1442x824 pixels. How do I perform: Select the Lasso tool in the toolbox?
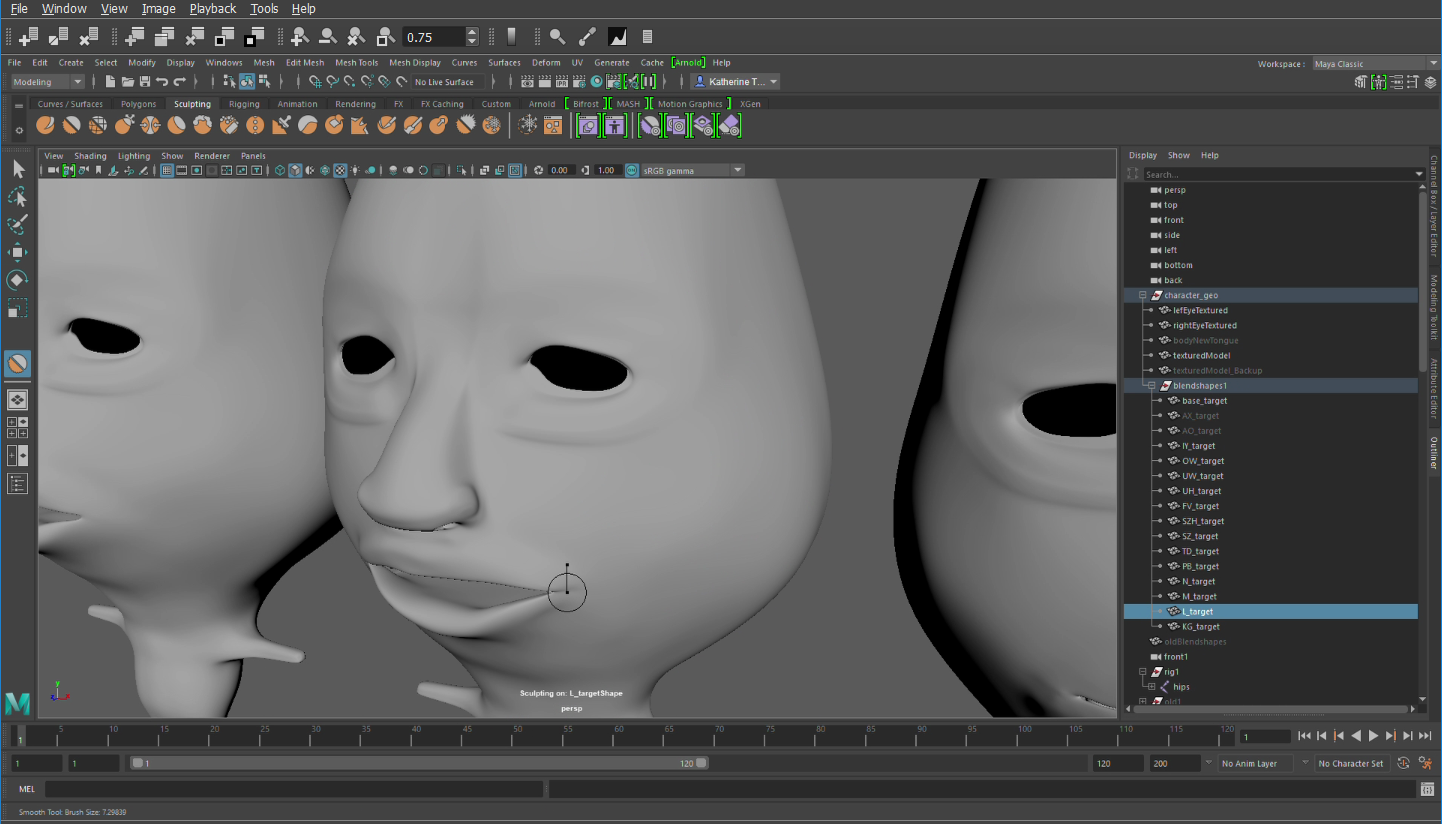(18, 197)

...

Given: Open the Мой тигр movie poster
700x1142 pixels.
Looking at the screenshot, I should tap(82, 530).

==

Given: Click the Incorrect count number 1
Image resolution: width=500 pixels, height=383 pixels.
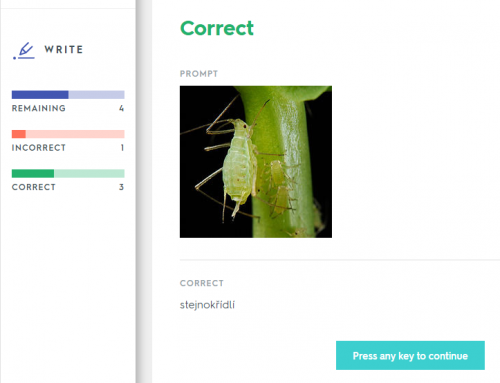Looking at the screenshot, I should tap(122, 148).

# Exercise
Your answer should consist only of the count of lines in the data that contain "Given".

# Solved exercise
2